2026-05-14 カナダ・コンコルディア大学

<関連情報>
- https://www.concordia.ca/cunews/encs/2026/05/14/Concordia-developed-citycharge-model-could-help-cities-manage-electric-vehicle-charging-demands.html
- https://www.sciencedirect.com/science/article/abs/pii/S0360544226000228
CityCharge:都市部における電気自動車充電需要パターンの高度なモデリング CityCharge: Advanced modeling of urban electric vehicle charging demand patterns
Mohamed Osman, Mohamed Ouf
Energy Available online: 3 January 2026
DOI:https://doi.org/10.1016/j.energy.2026.139920
Highlights
- CityCharge an agent-based tool for simulating urban EV charging demand.
- Capture individual EV behavior using state of charge, location, and infrastructure data.
- Compare survey-based modeling approaches for EV charging demand in Montreal.
- Quantify charging load patterns and identifies potential stress periods and locations.

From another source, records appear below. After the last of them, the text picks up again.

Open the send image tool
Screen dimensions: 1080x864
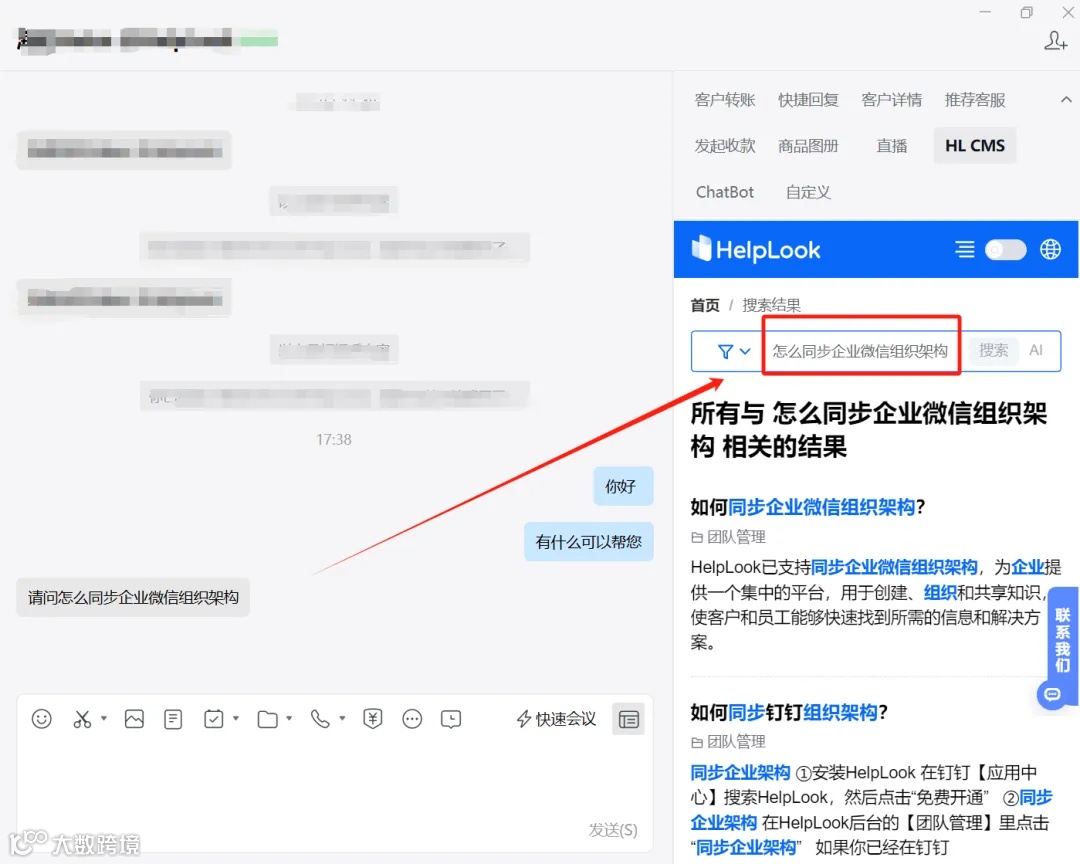coord(134,718)
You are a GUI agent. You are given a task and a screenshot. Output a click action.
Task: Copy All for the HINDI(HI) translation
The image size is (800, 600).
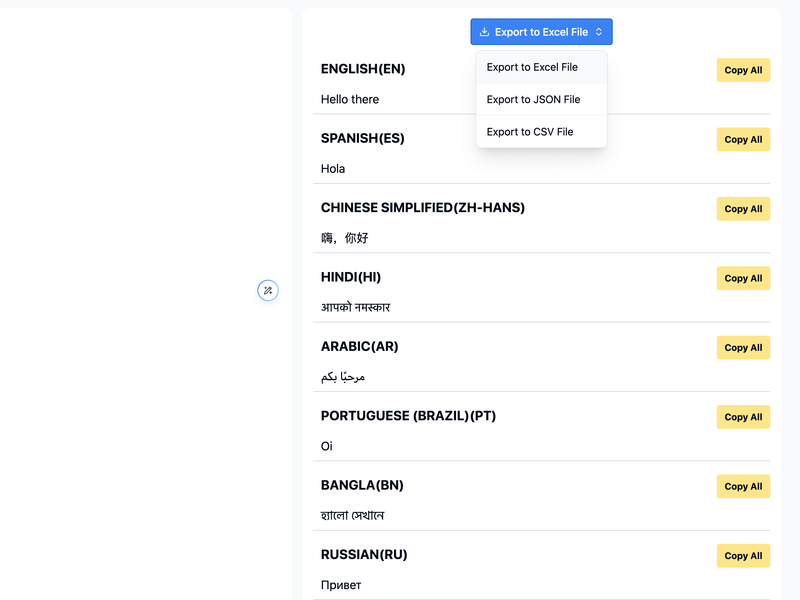click(x=743, y=278)
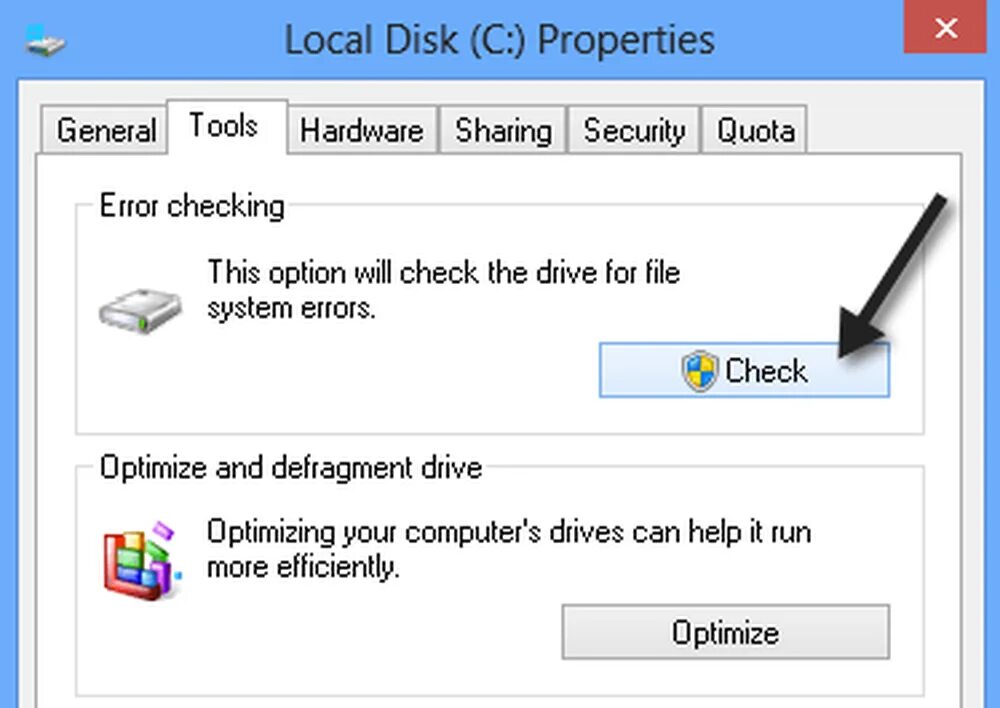Click the 'Optimize and defragment drive' group label
This screenshot has width=1000, height=708.
tap(291, 468)
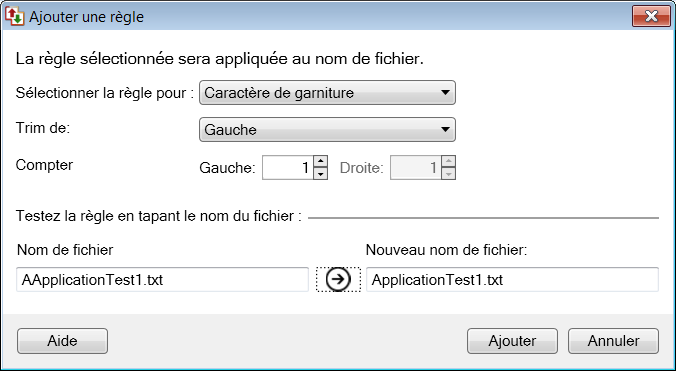Screen dimensions: 676x371
Task: Open the 'Caractère de garniture' rule dropdown
Action: [x=327, y=93]
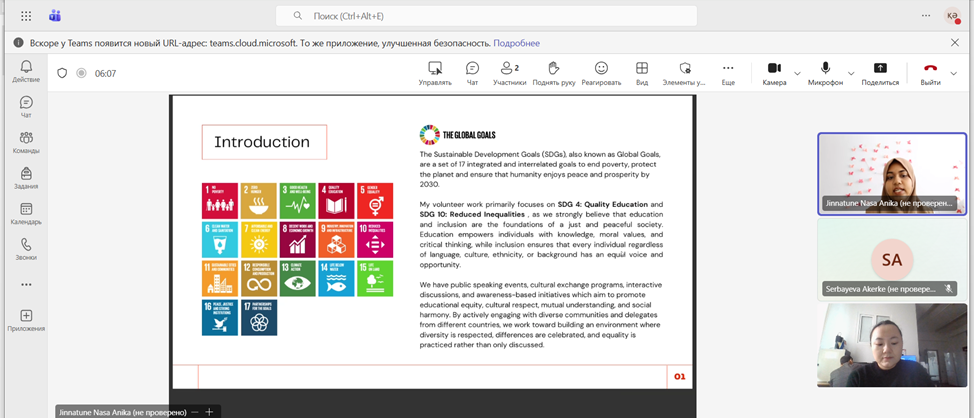Image resolution: width=974 pixels, height=418 pixels.
Task: Expand microphone options dropdown arrow
Action: coord(851,73)
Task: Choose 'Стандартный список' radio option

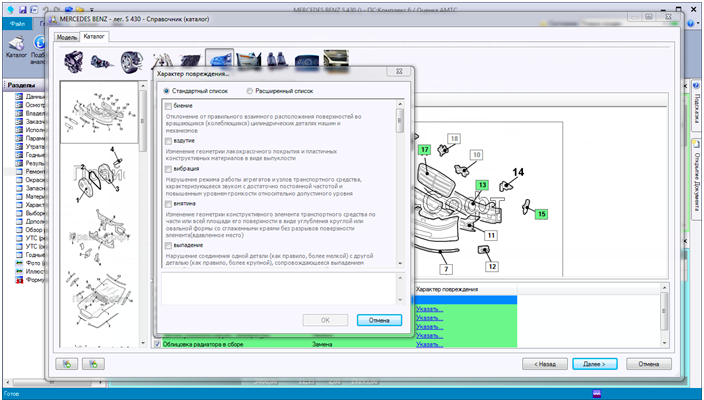Action: (x=167, y=90)
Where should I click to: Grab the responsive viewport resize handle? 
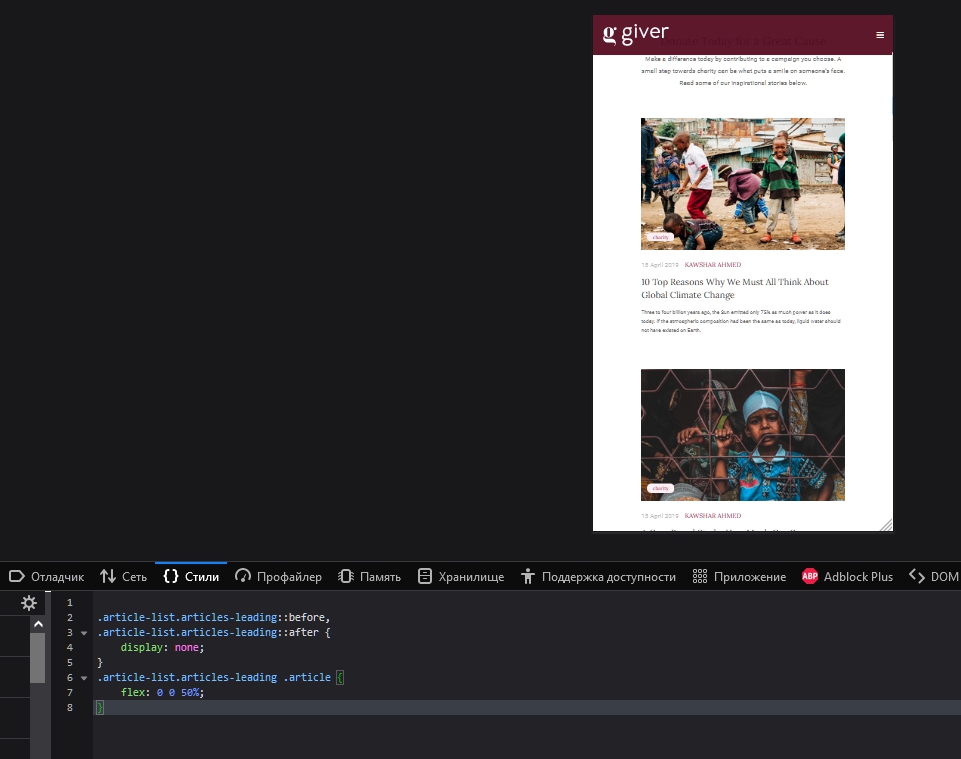[x=885, y=524]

- Provide spatial-temporal insights for data-driven electric mobility planning.
Abstract
The increasing adoption of electric vehicles (EV) presents substantial complexities for electricity distribution networks, particularly grid strain from uncoordinated charging during peak demand hours. This paper introduces CityCharge, a simulation tool that models spatial and temporal patterns of urban electric vehicle charging demand. The framework employs a hybrid methodology integrating empirical travel schedules with agent-based modeling to simulate individual charging decisions based on vehicle characteristics, state-of-charge thresholds, location preferences, and behavioral types, alongside infrastructure availability and electricity pricing. CityCharge offers both a generic model using Time Use Survey data for broad applicability and a custom model using detailed travel survey data for localized accuracy, demonstrated through a Montreal case study. Comparative simulations reveal the custom model exhibits 24 % higher afternoon peaks. Scenario analyses of Montreal CMA’s EV charging demand show shifting from home-dominant to workplace-dominant charging increases morning peaks by 72 % while reducing evening peaks by 18 %. Moreover, increasing deployment of Level 2 chargers in homes results in 30 % higher peak demand than Level 1 infrastructure. Regional analysis reveals substantial spatial variation, with central areas experiencing peaks that are 100 % higher than those in suburban regions. CityCharge provides valuable insights for utilities, policymakers, and planners to quantify charging load patterns and identifies potential stress periods/locations, optimize infrastructure deployment, and design demand response strategies supporting sustainable transportation.